The 19 students selected to be part of this year’s E-LLC cohort started making those interdisciplinary connections as soon as they moved onto the first floor of Joe E. Berry Residence Hall, where they share an idea lab, kitchen, whiteboards and plenty of inspiration from the 13 different majors in their community.
“By being a member of this community, I was introduced to students from a variety of majors whose paths I may never have crossed otherwise,” says sophomore business administration major Leanna Conti, who was a member of the College’s first E-LLC cohort last year and is now the program’s student director. “You improve your self-knowledge, while also bettering your emotional intelligence through your interactions with a diverse community.”
Computing in the arts major Emmanuel Lopez Rivera agrees.
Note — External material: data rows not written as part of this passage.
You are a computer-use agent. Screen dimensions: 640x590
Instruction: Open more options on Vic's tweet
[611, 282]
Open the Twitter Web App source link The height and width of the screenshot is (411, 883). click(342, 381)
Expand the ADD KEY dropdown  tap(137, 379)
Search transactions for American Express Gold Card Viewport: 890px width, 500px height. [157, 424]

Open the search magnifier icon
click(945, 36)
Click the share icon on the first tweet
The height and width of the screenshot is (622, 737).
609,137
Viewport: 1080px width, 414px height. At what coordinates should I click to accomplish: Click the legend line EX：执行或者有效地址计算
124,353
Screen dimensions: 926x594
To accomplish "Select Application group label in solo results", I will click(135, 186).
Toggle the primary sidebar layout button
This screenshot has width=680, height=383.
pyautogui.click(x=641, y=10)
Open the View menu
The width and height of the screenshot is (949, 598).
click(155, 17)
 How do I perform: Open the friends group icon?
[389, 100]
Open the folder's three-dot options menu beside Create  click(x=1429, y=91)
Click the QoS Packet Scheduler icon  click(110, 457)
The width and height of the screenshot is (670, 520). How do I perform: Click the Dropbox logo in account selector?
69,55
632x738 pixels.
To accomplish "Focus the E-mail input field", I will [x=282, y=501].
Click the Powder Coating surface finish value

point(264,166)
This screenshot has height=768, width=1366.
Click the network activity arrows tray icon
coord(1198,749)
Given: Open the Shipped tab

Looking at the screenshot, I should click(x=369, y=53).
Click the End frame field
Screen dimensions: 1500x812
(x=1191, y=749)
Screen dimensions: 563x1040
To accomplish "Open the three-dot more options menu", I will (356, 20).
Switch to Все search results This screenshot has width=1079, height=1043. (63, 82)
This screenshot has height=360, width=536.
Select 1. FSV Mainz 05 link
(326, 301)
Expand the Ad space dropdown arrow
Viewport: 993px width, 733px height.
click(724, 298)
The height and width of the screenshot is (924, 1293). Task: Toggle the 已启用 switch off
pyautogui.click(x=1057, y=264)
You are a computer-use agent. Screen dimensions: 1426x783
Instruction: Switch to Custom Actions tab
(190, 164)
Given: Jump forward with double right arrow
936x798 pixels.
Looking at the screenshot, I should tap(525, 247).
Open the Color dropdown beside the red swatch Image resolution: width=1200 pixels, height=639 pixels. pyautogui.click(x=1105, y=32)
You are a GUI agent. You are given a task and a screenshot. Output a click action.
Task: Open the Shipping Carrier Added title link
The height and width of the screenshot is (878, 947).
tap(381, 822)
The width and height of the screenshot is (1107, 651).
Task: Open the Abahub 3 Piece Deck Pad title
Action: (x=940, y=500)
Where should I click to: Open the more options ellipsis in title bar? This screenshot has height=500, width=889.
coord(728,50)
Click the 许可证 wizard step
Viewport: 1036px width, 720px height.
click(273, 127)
“Don’t look at the E-LLC as being only for a certain major,” says Rivera, adding that he’s seen improvement in his leadership and networking skills since joining this year’s cohort. “The E-LLC lets you explore a new field of potential interest while making friends in the process.”
Case in point: Sarah Dinning, whose experience in the Honors E-LLC convinced her to change her major from computer science to marketing.
“Seeing all the different majors is what made me change – it made me see different connections and possibilities between different fields of study,” she says. “Living with people who have the same kind of interests but are all so different is really cool.”
It’s also pretty useful when it comes to coursework.
“We can collaborate and help each other with class assignments and readings, and if we need help or an idea on something, we’re just right there to go ask, ‘Hey, what do you think about this?’ because we all have our own specific area of knowledge,” says Dinning. “It’s like having a bunch of experts at your fingertips.”
“Whether you’re working on homework, baking something delicious or getting a little too competitive over a game of Scattergories, you’re always learning from one another,” says Conti. “The people I’ve met through the Honors E-LLC program have inspired me to be radically different in terms of my life trajectory.”
Renee Fraley has had a similar experience.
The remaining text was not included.